— EXERCISE GOAL —
Print the lines of the data below word for word, starting at the line that contains "Task: Click the Copy icon in toolbar" and ending at the line that contains "(x=410, y=84)", both included.

— Saved data entries —
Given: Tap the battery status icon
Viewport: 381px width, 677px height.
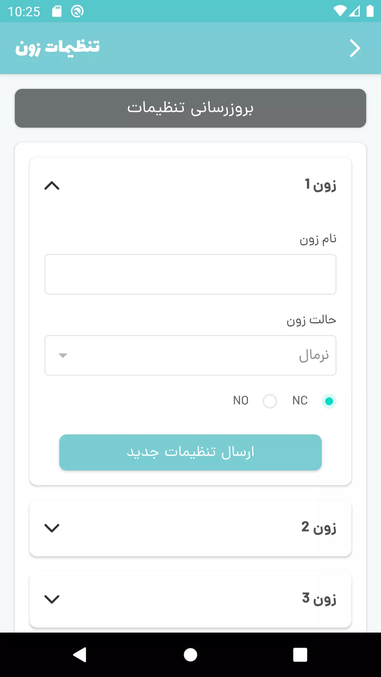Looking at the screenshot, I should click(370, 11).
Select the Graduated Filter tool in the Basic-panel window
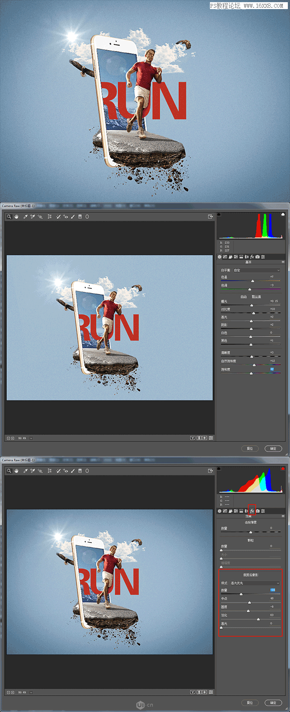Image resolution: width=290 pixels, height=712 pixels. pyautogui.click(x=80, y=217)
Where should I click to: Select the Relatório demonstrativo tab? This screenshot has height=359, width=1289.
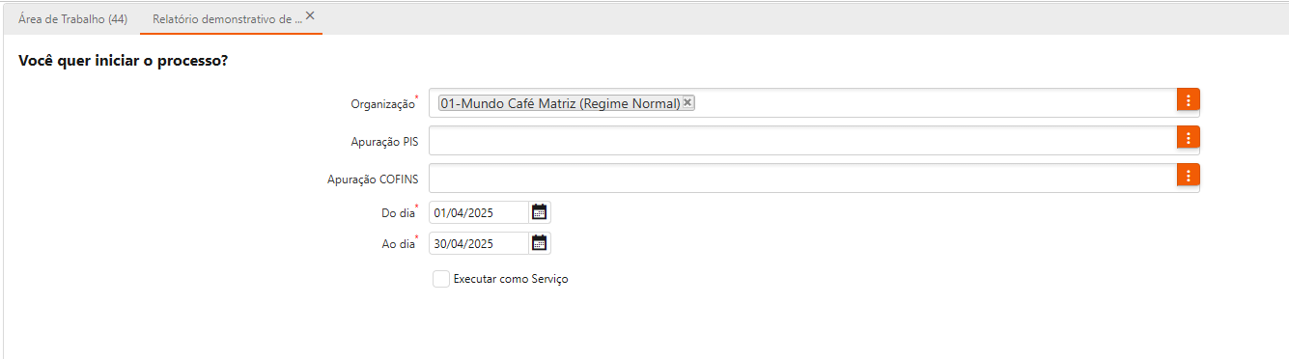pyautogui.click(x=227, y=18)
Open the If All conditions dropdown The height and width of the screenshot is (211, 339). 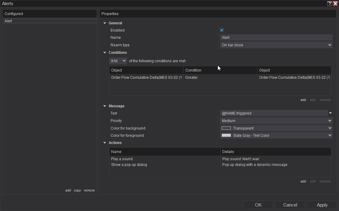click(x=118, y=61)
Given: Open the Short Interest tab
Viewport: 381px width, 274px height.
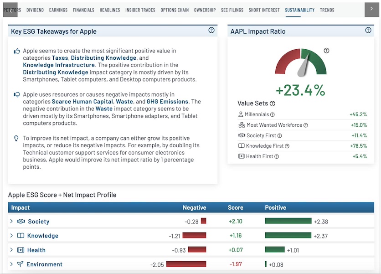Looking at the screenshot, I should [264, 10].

* * *

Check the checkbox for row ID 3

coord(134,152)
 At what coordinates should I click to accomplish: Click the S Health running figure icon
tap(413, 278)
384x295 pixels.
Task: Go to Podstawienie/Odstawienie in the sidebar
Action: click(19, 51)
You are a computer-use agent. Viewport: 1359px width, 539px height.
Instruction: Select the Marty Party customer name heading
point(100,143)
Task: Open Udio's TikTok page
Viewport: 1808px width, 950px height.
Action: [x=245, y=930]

...

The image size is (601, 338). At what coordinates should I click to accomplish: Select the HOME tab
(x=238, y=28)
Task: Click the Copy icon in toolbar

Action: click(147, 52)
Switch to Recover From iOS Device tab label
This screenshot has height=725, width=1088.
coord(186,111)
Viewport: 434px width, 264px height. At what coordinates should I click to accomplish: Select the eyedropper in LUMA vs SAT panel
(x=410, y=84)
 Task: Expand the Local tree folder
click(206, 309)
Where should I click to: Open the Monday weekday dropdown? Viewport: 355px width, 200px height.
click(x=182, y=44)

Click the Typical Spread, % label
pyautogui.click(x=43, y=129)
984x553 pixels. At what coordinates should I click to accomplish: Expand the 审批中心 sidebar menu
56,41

— OUTPUT FOR THIS EXERCISE —
Task: Click the Copy icon in toolbar

Action: click(147, 52)
Switch to Recover From iOS Device tab label
This screenshot has height=725, width=1088.
coord(186,111)
Viewport: 434px width, 264px height. At what coordinates should I click to accomplish: Select the eyedropper in LUMA vs SAT panel
(x=410, y=84)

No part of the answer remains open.